Kedua, adalah dengan jalan negosiasi. Negosiasi ini dilakukan dengan ritual atau upacara. Di dalamnya melibatkan sarana-sarana dan banyak orang. Inilah yang melegitimasi upacara ruwatan dengan melibatkan wayang sapuh leger. Jalan inilah yang kebanyakan ditempuh oleh kebanyakan orang.
Ada cara lain untuk terlepas dari kejaran waktu. Caranya adalah dengan membunuh waktu. Membunuh itu istilah shastranya. Maksudnya adalah dengan menghilangkan. Cara menghilangkan waktu adalah dengan melupakan. Melupakan memang selalu menjadi perkara yang tidak mudah. Segala yang sudah terlanjur mengakar di ingatan, akan sangat sulit untuk dicabut.

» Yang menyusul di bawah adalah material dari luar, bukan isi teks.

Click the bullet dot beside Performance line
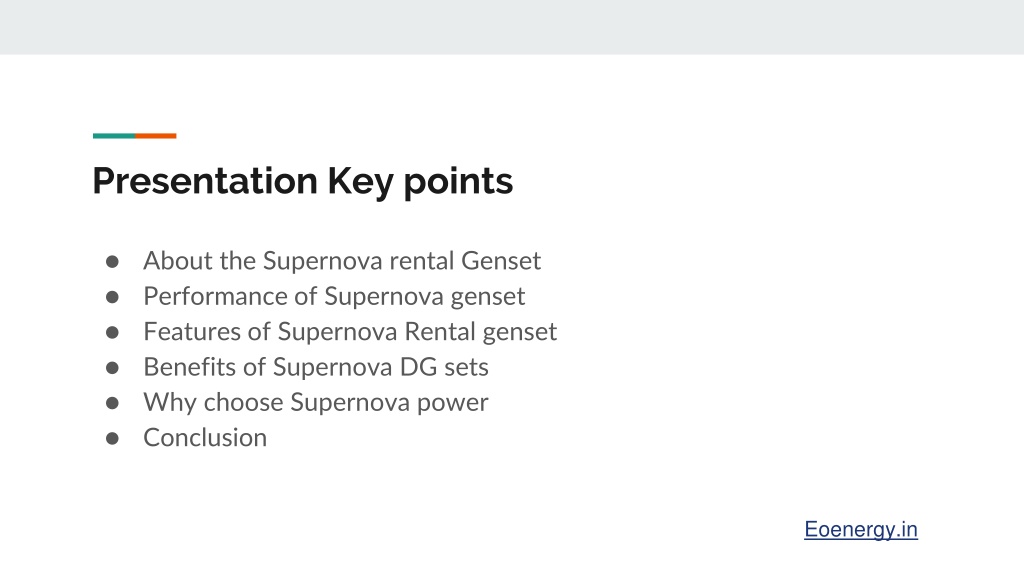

Cara melenyapkan waktu salah satunya dapat ditempuh dengan kerja. Kerja terus menerus yang didasarkan kepada pengabdian. Orang bisa melakukan kerja dengan suntuk, dan kaget ternyata waktu telah tiada. Sayangnya, cara ini tidak pernah berhasil membunuh waktu dalam jangka waktu yang lama. Ada saja cara waktu menyelinap di ingatan.
Cara paling ampuh yang ditempuh waktu untuk menyelinap ke ingatan adalah dengan melakukan kerja sama dengan perut lapar. Begitu lapar itu perut, orang menarik diri dari kerja dan bertanya tentang waktu. Begitu bertanya, orang kembali diikat waktu.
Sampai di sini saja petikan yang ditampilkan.